Those folders contain a system’s most valuable and rapidly changing data files — after all, your user files include all your documents, spreadsheets, e-mails, and so on. These are the files that need the most careful and frequent backups. As a result, the Windows 7 backup puts most of its emphasis on automatically protecting these files.
But the Windows 7 primary backup applet does not — repeat, does not — back up system folders or program files, even if you specifically select them or if they’re inside a folder that’s otherwise being backed up. The user-data backup process specifically excludes program files.
Win7 includes a second tool — a system-imaging app — to back up system folders, installed programs, and the like. Microsoft’s theory is that these less frequently changing files don’t need to be backed up as often as user data. That’s not unreasonable.

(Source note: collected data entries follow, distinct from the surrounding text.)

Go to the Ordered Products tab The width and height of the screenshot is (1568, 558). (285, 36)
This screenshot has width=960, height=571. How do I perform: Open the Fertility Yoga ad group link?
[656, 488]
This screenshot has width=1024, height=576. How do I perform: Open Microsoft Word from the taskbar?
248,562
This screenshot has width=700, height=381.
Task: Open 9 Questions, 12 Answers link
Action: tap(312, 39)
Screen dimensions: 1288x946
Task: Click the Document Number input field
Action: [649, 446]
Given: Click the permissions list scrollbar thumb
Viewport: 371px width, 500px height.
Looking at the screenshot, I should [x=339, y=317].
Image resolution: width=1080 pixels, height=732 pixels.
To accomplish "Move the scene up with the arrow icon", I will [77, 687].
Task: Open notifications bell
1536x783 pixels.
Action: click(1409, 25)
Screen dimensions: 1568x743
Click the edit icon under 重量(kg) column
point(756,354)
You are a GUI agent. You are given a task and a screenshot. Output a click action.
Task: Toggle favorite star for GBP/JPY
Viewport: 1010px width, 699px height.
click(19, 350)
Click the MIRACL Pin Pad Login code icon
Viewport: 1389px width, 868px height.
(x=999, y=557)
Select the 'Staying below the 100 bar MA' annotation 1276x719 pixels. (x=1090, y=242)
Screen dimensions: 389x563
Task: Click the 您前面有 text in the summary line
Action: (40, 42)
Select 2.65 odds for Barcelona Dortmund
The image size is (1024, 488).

A system image is the gold standard of backups. It’s an exact digital copy of the complete contents and logical structure of your hard drive. You can use a system image to restore a PC to full running order, with all your software set up and ready for immediate use. When you restore a system image, you put your PC back to exactly the way it was at the moment the system image was made.
You need to make a new system image only when your system changes in some major way (a major new software update, or whatever). It’s a low-frequency task.
When you run a Win7 backup for the first time, you’ll automatically be prompted to make your first system image. It’s part of the initial backup process, built-in, and very easy to do.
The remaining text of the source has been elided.